▸ **TRY IT**
Whichever lines include the word "mars", copy them as they appear in the data.

____

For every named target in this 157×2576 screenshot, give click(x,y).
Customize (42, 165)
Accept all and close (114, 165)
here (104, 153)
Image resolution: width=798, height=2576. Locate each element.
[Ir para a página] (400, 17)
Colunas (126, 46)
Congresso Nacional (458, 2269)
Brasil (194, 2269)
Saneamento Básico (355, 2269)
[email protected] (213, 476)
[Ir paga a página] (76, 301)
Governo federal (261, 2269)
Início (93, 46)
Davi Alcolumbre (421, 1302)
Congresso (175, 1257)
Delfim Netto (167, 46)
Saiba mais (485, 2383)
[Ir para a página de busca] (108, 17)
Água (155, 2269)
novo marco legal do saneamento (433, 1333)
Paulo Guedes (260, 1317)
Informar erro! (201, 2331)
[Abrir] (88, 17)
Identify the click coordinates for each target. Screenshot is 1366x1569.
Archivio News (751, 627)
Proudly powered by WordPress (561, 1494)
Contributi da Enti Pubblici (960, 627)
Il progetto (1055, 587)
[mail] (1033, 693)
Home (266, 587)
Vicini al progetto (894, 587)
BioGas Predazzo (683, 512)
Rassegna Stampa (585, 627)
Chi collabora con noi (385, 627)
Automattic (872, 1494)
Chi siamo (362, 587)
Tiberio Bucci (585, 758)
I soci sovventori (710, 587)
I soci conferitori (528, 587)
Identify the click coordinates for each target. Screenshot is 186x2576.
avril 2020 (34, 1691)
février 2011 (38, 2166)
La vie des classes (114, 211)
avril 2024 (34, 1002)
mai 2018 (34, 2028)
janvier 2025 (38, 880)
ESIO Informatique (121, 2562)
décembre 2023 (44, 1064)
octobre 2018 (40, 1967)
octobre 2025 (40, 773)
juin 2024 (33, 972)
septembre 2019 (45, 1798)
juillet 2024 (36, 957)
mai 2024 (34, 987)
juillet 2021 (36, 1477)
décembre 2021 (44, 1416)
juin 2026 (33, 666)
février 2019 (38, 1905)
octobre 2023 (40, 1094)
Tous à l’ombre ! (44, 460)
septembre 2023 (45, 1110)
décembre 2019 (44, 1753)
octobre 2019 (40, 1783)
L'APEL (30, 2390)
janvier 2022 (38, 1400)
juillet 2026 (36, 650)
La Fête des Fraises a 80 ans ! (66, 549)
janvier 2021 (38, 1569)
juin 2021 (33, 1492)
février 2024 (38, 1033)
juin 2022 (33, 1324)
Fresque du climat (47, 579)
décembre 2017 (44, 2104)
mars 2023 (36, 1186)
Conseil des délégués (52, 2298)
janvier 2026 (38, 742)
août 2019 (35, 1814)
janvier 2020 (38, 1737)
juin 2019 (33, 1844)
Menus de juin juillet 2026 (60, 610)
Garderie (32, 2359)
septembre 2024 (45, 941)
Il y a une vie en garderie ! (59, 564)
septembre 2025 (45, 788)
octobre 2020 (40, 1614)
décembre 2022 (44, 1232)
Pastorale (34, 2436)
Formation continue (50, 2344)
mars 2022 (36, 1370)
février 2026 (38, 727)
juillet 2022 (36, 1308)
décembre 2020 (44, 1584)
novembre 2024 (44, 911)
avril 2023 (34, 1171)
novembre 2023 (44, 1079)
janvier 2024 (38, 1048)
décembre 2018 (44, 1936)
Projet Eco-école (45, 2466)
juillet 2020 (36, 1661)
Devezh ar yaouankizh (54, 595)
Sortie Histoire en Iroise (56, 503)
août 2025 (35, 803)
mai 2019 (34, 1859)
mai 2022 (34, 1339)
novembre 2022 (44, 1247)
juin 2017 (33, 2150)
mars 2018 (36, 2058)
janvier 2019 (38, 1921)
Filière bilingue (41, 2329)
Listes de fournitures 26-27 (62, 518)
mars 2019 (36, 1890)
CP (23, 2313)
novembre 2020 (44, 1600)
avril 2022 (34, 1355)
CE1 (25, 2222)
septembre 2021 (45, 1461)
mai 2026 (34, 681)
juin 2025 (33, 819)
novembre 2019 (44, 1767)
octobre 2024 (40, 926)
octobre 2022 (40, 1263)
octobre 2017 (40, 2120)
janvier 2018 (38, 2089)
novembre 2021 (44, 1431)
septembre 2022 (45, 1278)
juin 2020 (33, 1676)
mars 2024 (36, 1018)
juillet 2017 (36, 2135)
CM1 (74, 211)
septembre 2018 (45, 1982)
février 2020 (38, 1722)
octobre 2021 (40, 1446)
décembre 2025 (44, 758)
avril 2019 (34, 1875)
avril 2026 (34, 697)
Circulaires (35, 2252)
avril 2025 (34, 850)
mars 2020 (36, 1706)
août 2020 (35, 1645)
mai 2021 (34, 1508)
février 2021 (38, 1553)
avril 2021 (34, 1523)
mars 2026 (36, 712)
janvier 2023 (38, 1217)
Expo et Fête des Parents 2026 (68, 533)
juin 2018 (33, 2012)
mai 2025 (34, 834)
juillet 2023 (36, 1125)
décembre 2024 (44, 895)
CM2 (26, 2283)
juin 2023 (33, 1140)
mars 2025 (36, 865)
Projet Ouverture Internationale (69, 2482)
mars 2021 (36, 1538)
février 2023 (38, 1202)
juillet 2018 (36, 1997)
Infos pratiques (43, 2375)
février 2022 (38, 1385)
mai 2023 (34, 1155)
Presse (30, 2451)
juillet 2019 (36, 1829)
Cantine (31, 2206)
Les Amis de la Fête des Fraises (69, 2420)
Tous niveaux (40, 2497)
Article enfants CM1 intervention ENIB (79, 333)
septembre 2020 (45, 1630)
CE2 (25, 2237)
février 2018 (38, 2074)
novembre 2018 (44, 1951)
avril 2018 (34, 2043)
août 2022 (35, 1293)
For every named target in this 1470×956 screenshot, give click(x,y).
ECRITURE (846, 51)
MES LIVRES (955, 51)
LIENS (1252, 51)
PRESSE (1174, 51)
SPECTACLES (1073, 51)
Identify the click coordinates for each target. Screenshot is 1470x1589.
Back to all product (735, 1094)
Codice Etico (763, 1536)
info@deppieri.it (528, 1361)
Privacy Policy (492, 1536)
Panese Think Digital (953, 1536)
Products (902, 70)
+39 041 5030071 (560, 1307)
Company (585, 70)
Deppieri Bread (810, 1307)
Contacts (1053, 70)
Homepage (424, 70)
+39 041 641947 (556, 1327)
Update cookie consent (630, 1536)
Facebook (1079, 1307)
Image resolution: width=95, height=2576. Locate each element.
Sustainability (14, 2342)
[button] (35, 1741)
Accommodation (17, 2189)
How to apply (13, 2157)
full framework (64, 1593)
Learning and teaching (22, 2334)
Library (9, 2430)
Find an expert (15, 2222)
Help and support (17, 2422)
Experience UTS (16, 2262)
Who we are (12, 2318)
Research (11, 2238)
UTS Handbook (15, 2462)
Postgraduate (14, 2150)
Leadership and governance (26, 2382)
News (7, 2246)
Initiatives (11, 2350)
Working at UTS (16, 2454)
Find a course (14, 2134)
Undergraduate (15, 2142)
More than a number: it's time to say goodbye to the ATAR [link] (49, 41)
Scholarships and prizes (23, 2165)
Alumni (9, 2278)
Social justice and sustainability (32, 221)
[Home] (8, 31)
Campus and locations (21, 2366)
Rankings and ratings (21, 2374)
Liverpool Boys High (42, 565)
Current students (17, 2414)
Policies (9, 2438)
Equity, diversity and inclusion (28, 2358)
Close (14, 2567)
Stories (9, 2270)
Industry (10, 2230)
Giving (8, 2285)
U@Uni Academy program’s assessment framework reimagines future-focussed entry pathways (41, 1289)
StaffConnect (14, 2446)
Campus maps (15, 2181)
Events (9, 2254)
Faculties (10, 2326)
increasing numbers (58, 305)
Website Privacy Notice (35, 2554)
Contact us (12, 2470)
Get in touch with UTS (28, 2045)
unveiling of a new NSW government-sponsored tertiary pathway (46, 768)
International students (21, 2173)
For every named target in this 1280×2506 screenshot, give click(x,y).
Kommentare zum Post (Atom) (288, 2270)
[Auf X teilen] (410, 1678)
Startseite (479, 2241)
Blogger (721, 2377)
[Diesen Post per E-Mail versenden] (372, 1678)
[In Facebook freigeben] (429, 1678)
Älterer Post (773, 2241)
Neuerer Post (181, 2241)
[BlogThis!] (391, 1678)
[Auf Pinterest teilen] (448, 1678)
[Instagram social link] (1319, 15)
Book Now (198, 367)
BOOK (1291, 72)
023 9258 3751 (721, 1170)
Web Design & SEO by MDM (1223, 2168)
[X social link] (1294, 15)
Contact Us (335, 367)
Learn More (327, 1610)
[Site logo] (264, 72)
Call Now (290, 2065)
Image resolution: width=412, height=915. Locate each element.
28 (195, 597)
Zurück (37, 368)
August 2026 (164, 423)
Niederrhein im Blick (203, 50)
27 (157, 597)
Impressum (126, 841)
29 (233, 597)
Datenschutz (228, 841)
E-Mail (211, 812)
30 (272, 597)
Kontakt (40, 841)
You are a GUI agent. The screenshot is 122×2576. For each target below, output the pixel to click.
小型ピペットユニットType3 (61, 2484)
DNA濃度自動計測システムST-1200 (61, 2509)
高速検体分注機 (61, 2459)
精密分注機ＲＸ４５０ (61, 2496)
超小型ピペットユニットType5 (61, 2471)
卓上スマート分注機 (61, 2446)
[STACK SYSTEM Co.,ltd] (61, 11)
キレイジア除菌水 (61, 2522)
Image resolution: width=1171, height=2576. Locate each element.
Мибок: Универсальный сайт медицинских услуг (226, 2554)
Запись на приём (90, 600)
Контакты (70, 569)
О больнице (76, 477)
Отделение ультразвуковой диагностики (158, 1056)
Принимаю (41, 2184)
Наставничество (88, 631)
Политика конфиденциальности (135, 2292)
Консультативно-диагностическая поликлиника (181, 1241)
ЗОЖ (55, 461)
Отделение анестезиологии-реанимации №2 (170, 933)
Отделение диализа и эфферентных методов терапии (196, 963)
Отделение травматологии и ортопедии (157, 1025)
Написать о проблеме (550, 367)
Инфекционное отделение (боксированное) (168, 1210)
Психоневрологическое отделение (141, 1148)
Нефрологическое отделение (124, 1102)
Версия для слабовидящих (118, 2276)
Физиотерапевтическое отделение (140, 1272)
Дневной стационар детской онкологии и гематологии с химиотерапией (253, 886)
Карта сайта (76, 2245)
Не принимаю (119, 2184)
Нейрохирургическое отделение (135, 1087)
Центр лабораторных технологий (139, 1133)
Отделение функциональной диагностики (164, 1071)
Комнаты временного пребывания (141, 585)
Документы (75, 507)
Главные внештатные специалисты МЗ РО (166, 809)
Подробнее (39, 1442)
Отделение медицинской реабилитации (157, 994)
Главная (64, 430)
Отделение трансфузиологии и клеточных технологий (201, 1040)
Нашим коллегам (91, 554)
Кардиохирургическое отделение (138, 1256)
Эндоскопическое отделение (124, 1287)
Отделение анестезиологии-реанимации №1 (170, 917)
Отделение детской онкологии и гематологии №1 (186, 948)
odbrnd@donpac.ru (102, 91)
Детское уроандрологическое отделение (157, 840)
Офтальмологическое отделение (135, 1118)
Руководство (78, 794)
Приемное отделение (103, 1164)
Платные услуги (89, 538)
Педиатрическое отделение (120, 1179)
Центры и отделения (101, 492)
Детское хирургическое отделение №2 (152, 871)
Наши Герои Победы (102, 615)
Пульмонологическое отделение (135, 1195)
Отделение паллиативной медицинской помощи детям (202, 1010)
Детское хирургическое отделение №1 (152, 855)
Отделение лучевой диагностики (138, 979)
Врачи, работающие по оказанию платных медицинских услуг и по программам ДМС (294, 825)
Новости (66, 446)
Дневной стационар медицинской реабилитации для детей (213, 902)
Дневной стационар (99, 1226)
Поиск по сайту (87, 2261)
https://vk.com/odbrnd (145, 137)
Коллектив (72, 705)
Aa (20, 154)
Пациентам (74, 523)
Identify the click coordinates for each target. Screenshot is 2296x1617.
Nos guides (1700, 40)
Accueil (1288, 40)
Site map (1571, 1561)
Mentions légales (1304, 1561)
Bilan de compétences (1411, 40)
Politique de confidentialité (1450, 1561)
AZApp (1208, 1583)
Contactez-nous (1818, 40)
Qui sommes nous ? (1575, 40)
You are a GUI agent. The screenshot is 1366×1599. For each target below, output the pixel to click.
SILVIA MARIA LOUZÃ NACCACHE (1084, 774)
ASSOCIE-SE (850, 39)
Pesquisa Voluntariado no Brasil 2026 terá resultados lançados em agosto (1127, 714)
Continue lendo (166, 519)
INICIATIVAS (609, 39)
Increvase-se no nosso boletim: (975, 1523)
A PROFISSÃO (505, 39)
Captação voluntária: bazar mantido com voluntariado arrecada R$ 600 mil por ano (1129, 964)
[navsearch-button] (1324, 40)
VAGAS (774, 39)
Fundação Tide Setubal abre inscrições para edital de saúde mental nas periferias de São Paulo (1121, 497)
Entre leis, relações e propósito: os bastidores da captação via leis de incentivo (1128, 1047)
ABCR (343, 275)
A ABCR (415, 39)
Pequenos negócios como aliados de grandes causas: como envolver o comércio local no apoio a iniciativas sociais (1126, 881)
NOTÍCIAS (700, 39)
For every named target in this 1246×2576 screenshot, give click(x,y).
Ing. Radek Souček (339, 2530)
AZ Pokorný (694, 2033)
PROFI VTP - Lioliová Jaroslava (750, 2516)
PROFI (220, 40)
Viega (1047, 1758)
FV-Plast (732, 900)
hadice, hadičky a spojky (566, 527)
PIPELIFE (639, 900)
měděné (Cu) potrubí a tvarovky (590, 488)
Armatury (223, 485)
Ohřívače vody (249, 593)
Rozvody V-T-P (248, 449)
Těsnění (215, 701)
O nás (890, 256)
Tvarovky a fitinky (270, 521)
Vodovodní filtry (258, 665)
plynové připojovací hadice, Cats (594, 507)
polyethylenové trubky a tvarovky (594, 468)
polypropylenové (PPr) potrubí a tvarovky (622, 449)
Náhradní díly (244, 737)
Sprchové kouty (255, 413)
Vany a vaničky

____

▸ **TASK RESULT**
mars 2023 (36, 1186)
mars 2022 (36, 1370)
mars 2018 (36, 2058)
mars 2019 (36, 1890)
mars 2024 (36, 1018)
mars 2020 (36, 1706)
mars 2026 (36, 712)
mars 2025 (36, 865)
mars 2021 (36, 1538)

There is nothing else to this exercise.